See, I was a hypebeast once. My stomach still hurts just thinking about it.

I should explain: Years ago, before I started my D-lister's ascent of Mt. Fila, I was just another vacant-eyed, post-frat yuppie with writing aspirations. I wore pleated khakis, ate homemade sandwiches to save money and listened to Girl Talk. In other words, I was the opposite of trill.

This was all to change when, in September 2012, I took an editorial job at a style site. My closet was still full of untapered, unwelted and unwaxed holdovers from adolescence, and, as a result, I was getting outclassed and laughed at every time I walked into the office. I had outfits. My coworkers had alphets. I needed to fit in. So, on the advice of my boss, I bought "designer jeans."
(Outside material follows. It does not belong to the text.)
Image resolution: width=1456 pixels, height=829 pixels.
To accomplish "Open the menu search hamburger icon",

Growing up suburban and male, designer anything was the exclusive purview of women and, yes, gays. Dudes weren't supposed to care about how they looked and I sure as fuck didn’t. I couldn't. Looking back, I'm legitimately horrified by my misogyny and homophobia, but I'm also amused by my fascinating lack of sartorial foresight. Man, I was terrible. Whether nature, nurture or some reverential insistence on homaging blue collar heritage, something deep down within my psyche has always rejected the idea of overspending on jeans. This is hilarious because I spend my money on equally dumb shit all the time (read: booze, Uber, Girl Talk albums, etc.), but for some reason the concept of dropping dough on denim used to straight up appall me.
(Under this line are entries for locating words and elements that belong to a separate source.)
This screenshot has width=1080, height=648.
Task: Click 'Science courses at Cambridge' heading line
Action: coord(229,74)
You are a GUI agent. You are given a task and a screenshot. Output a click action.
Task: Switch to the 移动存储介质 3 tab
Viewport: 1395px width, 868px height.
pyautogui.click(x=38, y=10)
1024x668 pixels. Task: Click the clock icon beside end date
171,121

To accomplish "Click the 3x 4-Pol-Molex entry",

Running my card for $185 raw, indigo jeans at the French label's antiseptic Mercer Street, then, should have hurt. But it didn't. Buying that first pair of A.P.C. jeans felt fucking great. I was finally going to fit in at work. Without a single Saturdays tee, I had secured my rightful title as the "style bro" amongst my group of my college friends. Anonymous Japanese people would soon surely accost me in public for a picture of my seams, immortalizing them somewhere on the foreign backstreets of the Internet.
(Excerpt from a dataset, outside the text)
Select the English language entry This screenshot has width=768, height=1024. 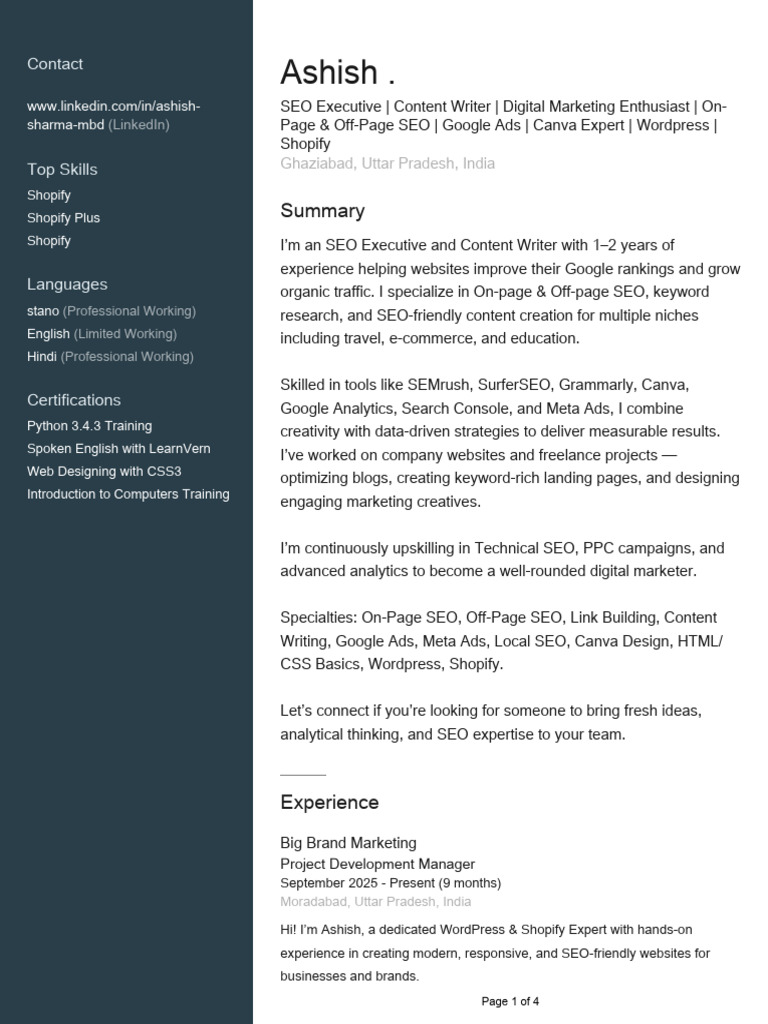coord(102,334)
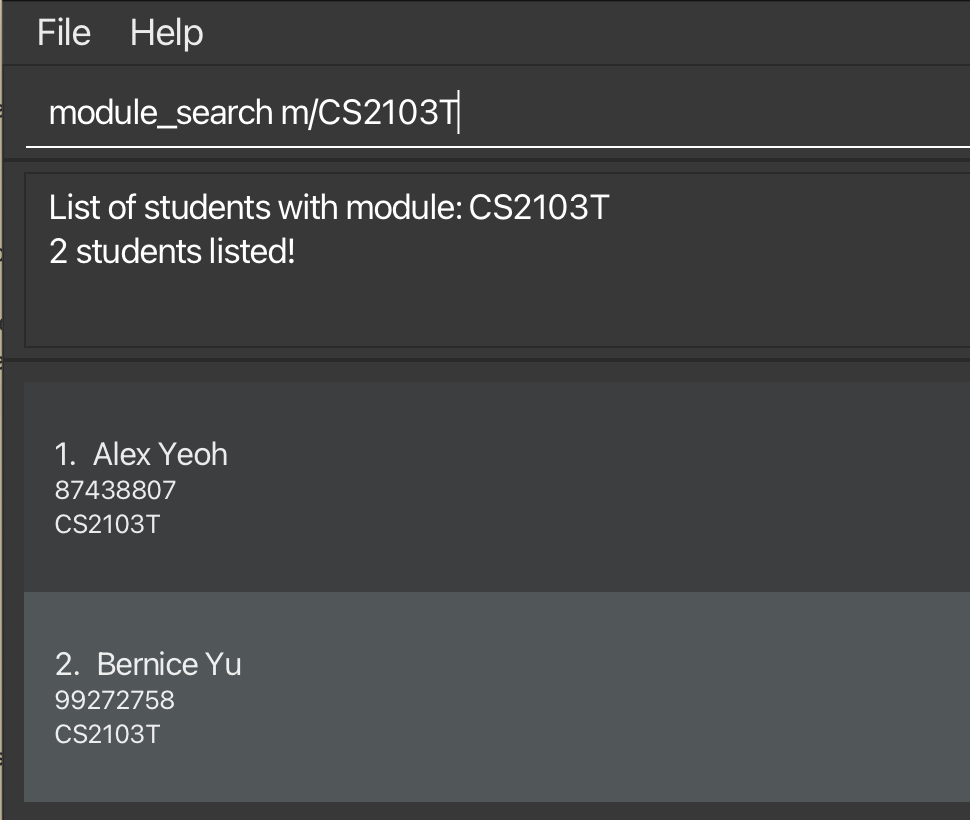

It was truly about to be all mine, you guys. Just as soon as these jeans stretched out.

The salesman, a waifish twerp wearing Common Projects and ennui, said it should take about two months for the jeans to break in, at which point they'd be the "softest, most comfortable" pair of pants I'd ever owned. My boss put the threshold around six weeks, gesturing wildly at the whiskers behind his kneecaps. Someone told me to wear them every day, so I did. Someone else told me not to wash them, so I didn't. Soon, I started referring to my jeans as the first "piece" in my planned wardrobe. I was on my way.

I WebMD'd 'dying from the inside' just for kicks.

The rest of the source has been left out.